Hezbollah’s wrong bets in Lebanese elections

The population wants a state administration totally different from the one Hezbollah wishes to put in place.
Sunday 28/01/2018
Delicate equation. A file picture shows a protester holding up a banner during a march against Lebanon’s sectarian political system in Beirut. (Reuters)
Delicate equation. A file picture shows a protester holding up a banner during a march against Lebanon’s sectarian political system in Beirut. (Reuters)

Parliamentary elections in Lebanon are scheduled for the beginning of May. They can be expected to be different from previous ones given the new political alliances in place. The old split between the March 8 and March 14 blocs is no longer valid.

To ward off Hezbollah’s platform, which was known as “the mini-state inside the state,” March 14 used a platform based on state sovereignty. That face-off was won by the mini-state platform but the pro-state sovereignty parties were not really defeated.

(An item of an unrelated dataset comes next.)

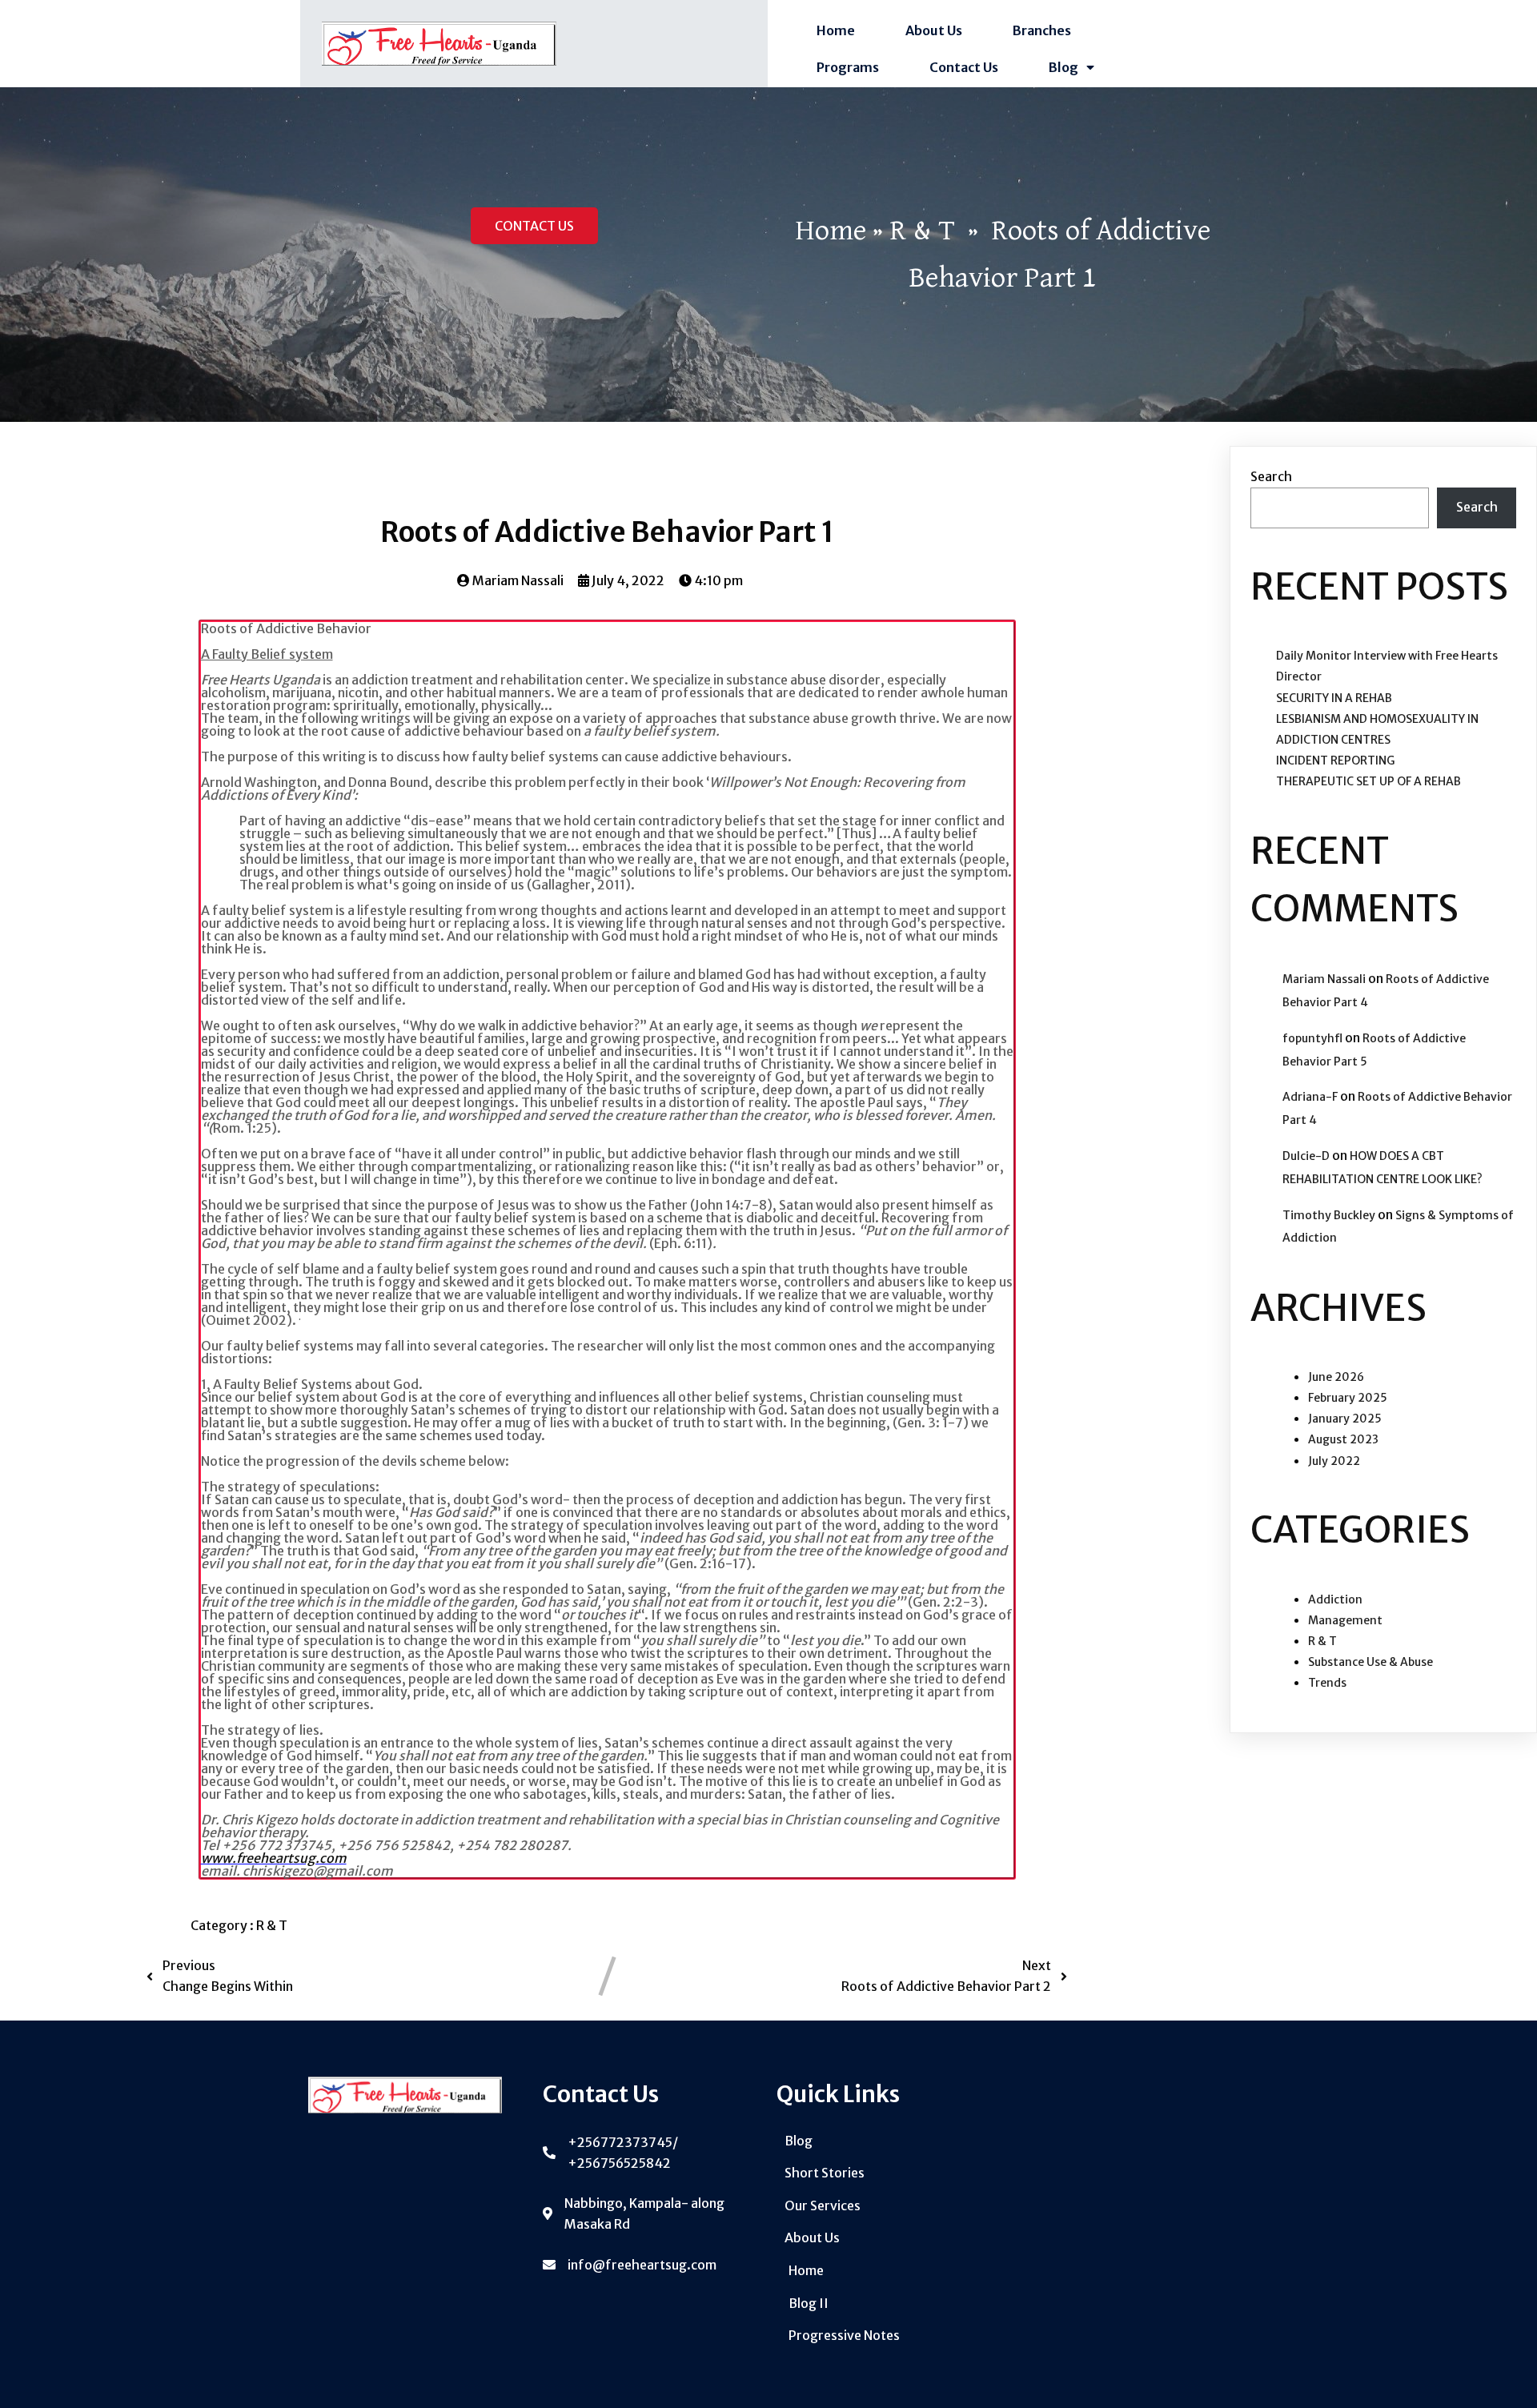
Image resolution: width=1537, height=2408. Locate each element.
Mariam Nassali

What happened was that most political forces engaged in compromises that ended up sidetracking the state sovereignty project. They chose to close their eyes on the question of Hezbollah’s illegal armed forces and, under the watchful eye of the group, they slipped into a phase of full-blown sectarianism and of self-serving power sharing.

That experience had a familiar ring to it. From 1992-2005, Lebanon went through a similar experience under the watchful eye of the Syrian government.

The coming elections serve one purpose: to legitimise this rotten power-sharing scheme. Hezbollah was instrumental in pushing the new electoral law down everybody’s throat and it is looking to manage the electoral process to ensure for itself a majority of seats in the new parliament. Hezbollah believes in its capacity to manipulate all sects and communities in Lebanon, a capacity that other parties painfully lack.

Political observers in Lebanon say Hezbollah does have that capacity. Unlike the other parties, Hezbollah has weapons, financial resources and well-oiled election and security machines that enable it to engineer, finance and protect alliances in most Lebanese regions as well as effectively disrupt its opponents’ alliances and actions.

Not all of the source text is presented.